No suggestion should be met with any hostility. This would render this whole exercise pointless otherwise. 
Some excellent suggestions so far keep it up.


----------



## JapFreak786 (Aug 29, 2003)

combining them is great,but IMO,i don't really have much interest in the R35's,again this is completely my opinion,but a number of owner's worldwide seem to only have the car,as it's the car to "have" at a certain point in time....

i'll get my flame suit on,but you still can't beat the R32,R33,R34 heritage!!!!


----------



## mindlessoath (Nov 30, 2007)

i dont live in this area of the world, i dont care about events. same goes for many others. i dont see how you can make people search the events section, or even why you would want too. let them just be. you can make it easier by putting an event menu or post a forum wide sticky for every section u want to see the event or whatever it is.


----------



## gtrlux (Mar 8, 2006)

David.Yu said:


> Not at all sure why posting a suggestion (as requested by Cem in the original post) should trigger such hostility.
> 
> I am personally quite capable of finding the events section and have attended (and resurrected the threads regarding) some events myself.
> 
> ...


You are most welcome to post your opinion as Blowdog has suggested.

Neverless is there something you also not want to acknowledge, as most peeps ranting R35 vs old GTRs.

There are two mentalities that are not compatible with the idea of a forum composed by a respecting community of members with equal interests or at least with the courtesy to tolerate different interests groupes within the GTR scene:
1) The old or new Skyline or Skyline GTR owners, with no other clue of the scene other then about their own car or their mates car.

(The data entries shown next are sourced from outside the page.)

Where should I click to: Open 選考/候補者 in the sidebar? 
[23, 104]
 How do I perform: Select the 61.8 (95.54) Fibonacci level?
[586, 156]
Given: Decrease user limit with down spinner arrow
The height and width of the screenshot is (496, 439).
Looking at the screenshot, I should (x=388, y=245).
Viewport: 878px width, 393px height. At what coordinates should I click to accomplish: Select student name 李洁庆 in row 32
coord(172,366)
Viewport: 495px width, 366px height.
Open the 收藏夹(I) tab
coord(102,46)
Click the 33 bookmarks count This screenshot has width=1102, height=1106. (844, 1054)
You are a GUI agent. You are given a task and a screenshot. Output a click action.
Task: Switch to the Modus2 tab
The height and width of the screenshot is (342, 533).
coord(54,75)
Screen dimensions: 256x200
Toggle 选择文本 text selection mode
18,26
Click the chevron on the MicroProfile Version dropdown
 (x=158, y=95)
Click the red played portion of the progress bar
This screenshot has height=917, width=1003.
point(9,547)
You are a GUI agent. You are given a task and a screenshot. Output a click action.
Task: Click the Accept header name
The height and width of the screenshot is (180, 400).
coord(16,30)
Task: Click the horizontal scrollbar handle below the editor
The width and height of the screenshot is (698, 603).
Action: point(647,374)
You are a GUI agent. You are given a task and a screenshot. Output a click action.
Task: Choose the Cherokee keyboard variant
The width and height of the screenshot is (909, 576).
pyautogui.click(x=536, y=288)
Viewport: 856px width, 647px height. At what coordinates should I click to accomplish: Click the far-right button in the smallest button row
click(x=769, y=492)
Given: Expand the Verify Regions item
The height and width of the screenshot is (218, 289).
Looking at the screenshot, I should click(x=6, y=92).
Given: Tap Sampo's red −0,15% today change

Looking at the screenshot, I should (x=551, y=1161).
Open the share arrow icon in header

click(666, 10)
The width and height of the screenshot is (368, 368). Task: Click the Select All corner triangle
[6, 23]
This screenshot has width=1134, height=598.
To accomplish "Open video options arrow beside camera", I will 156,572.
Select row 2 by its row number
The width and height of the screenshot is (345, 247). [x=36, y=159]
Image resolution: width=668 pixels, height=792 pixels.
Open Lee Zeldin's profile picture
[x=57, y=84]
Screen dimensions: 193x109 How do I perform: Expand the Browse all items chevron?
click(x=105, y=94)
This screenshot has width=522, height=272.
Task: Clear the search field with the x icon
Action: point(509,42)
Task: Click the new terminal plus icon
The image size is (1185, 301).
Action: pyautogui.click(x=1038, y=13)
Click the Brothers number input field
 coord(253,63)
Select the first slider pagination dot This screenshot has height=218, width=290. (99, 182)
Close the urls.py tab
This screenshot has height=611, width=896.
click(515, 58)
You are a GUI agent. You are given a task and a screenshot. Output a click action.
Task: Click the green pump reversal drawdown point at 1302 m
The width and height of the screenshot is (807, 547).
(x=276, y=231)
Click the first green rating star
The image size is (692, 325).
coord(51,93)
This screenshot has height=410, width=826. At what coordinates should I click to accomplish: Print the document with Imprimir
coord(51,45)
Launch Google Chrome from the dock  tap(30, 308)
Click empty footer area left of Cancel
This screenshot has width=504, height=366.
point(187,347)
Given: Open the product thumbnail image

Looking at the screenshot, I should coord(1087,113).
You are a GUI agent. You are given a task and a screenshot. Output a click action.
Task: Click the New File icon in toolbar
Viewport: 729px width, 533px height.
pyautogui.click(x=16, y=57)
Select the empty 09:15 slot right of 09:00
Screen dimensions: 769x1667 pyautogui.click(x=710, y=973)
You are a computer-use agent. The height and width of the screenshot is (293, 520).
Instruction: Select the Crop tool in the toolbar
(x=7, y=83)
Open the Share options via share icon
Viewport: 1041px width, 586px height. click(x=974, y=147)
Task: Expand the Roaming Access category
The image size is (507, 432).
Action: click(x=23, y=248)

Stuborn and unwilling to be interested in things that go out of their little world and disinterest for new things (R35 GTR) in the GTR scene . . . .
2) Old elitist pricks who think because they have been in the scene since the stone age, having owned all GTRs twice , that everyone who still has a flame of passion for a thing as simple as a standard R32, is automaticly a person descriped in point 1.!! New wealthy R35 owners missing the point that not so wealthy peeps can actually own a 600+HP GTR as well, despite not being able to afford even half of an R35. . . .that's the main reason the Skyline GTR isn't regarded as a japanese Porsche, but more as an upmarket Nissan, ex . . . .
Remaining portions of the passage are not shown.